Class A power amplifier is one of the simplest types of power amplifier have high fidelity and totally immune to crossover distortion. In the standard common emitter circuit configuration, class A amplifier uses the switching transistor. The transistor is always turned ON so that the output current flows for the entire cycle of the input waveform. To control the high load current, class A amplifier may use a single power transistor or a pair of a transistor connected together. In our previous article, we explain power amplifier circuit, semiconductors, diodes, rectifiers in detail. Here we are going to explain Class A Power amplifier efficiency equation, advantages, and disadvantages in detail.
Class A power Amplifier Theory:
Class A amplifier configuration is the simplest of all the power amplifier configuration because there is no switch off distortion to the output waveform even during the negative half of the cycle.
Class A amplifier Collector Efficiency:
As shown in circuit diagram below, a load is connected in the collector circuit either directly or through a coupling transformer. Usually, the load is connected through an output transformer because it provides the perfect impedance matching due to which maximum power can be transferred to the load and keeps the DC power loss small because of small resistance of the transformer primary winding.
As we know, at zero signal conditions the effective resistance in the collector circuit is almost zero, since the primary winding resistance of the transformer is very small & can be neglected. As shown in its waveform, a line passing through the Vcc & parallel to the axis of collector current Ic is known as DC load line. Draw the AC load line by cutting the DC load line at Q (operating point) such that Q lies at the centre of AC load line.
Calculation of Collector Efficiency:
To obtain maximum AC power output and hence maximum collector efficiency, the peak value of collector current due to signal alone should be equal to zero signal collector current.
When positive half cycle is at its peak:
Total collector current =2 Ic
Vce = 0
When negative half cycle is at its peak:
Total collector current =0
Vce = 2 Vcc
Therefore, Peak to peak emitter voltage is given as,
Vce (peak to peak) = 2 Vcc
Peak to peak collector current is given as,
Ic (peak to peak) = 2 Ic
= Vce (peak to peak) / RL
= 2 Vcc / RL’
RL’ = Effective value of load resistance RL when referred to primary side.
RL’ = n2 RL
As we know, DC power input and AC power output is given as,
Pdc = Vcc Ic = Ic2 RL’
Pac = [Vce (peak to peak) * Ic (peak to peak) ] / 8
= (2 Vcc * 2 Ic ) / 8
= 1/ 2 Vcc Ic
= 1/ 2 Ic2 RL’
Therefore, maximum collector efficiency is given by,
η max = (Pac / Pdc ) * 100
Substitute the value of DC power input and AC power output in the above equation, we get,
η max = [(Ic2 RL’) / 2 Ic2 RL’ ] * 100
η max = 50%
The above expression shows that in class A amplifier, maximum 50% of the DC power supplied can be converted into AC power output. Due to power loss in the primary of the transformer, the collector efficiency of class A amplifier is always less than 50%. It may be noted that maximum power is dissipated in the transistor in the zero signal condition i.e. given as,
Pdis = Vcc Ic
Note: Before selecting a transistor always remember that its power rating be >= Pdis.

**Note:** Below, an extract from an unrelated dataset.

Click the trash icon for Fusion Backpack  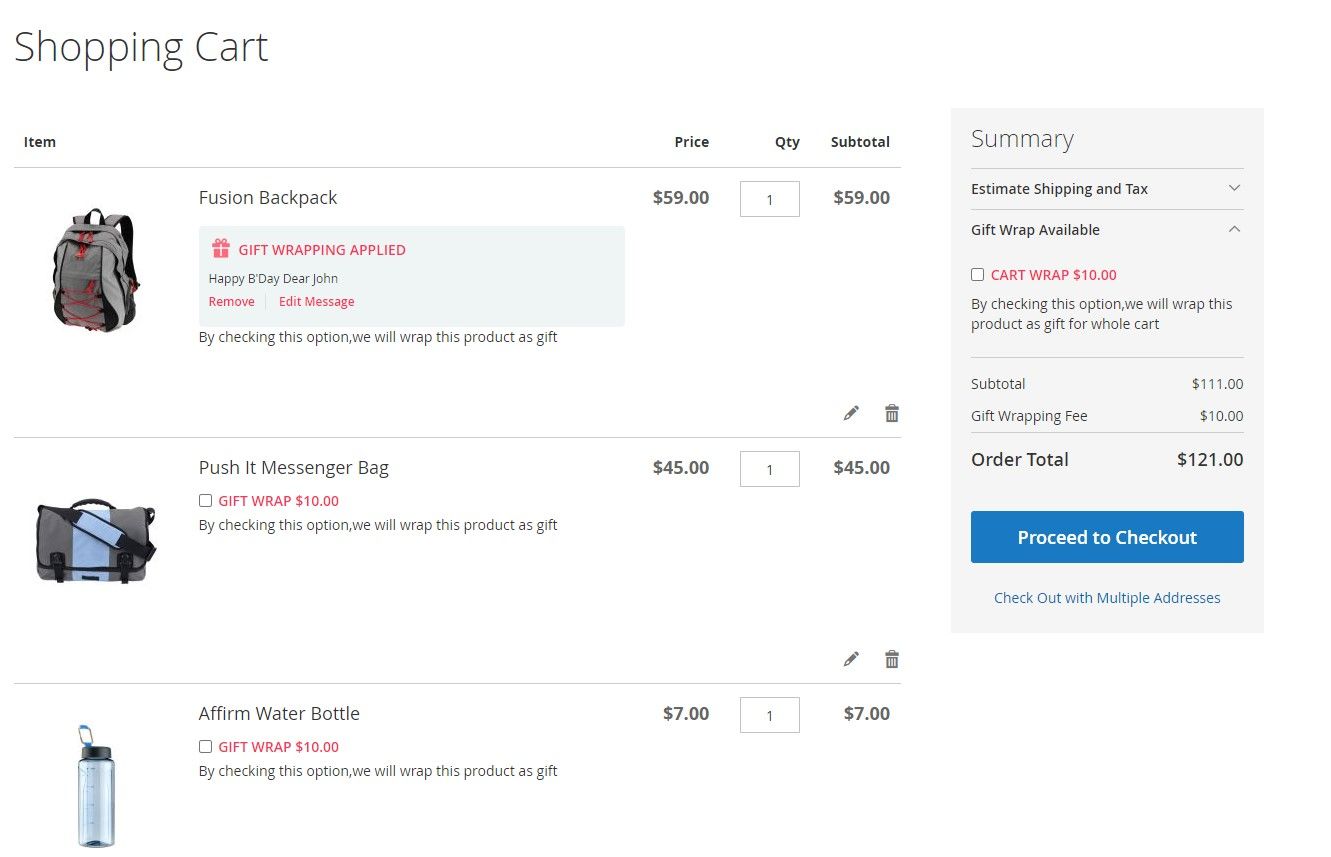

Advantages and Disadvantages of Class A power amplifier:
In the electronics industry, we use power amplifiers for various purposes depending upon the requirement. Each and every amplifier has its own pros and cons as per its reliability and efficiency.

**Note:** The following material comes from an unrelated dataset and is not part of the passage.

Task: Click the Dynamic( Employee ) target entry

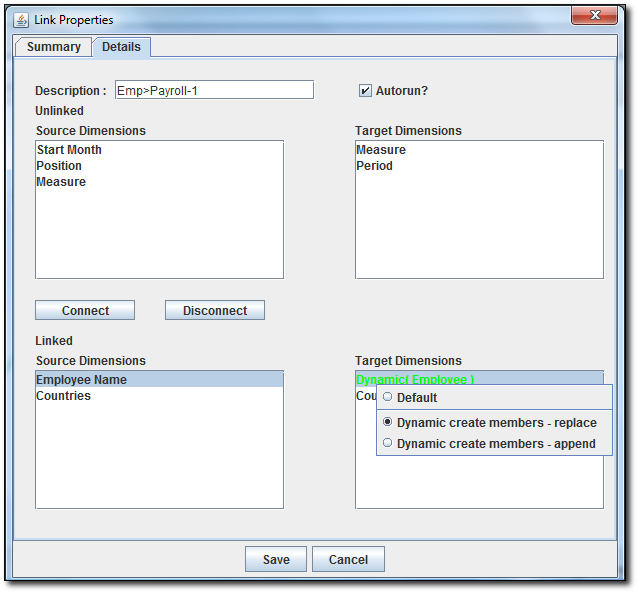Action: [x=415, y=380]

Advantages of Class A amplifier:
Following of its merits are:
- It has high fidelity because at output exact replica of an input signal is produced.
- Its Designing is simple.
- It has improved high-frequency response because the active device is On full time i.e no time is required for turn on the device.
- There is no crossover distortion because the active device conducts for the entire cycle of the input signal.
- Single ended configuration can be easily & practically realized in class A amp.
Disadvantages of Class A amplifier:
Following of its demerits are:
- Due to the large power supply and heat sink, class A amp are costly and bulky.
- It has Poor Efficiency.
- Due to transformer coupling frequency response is not good.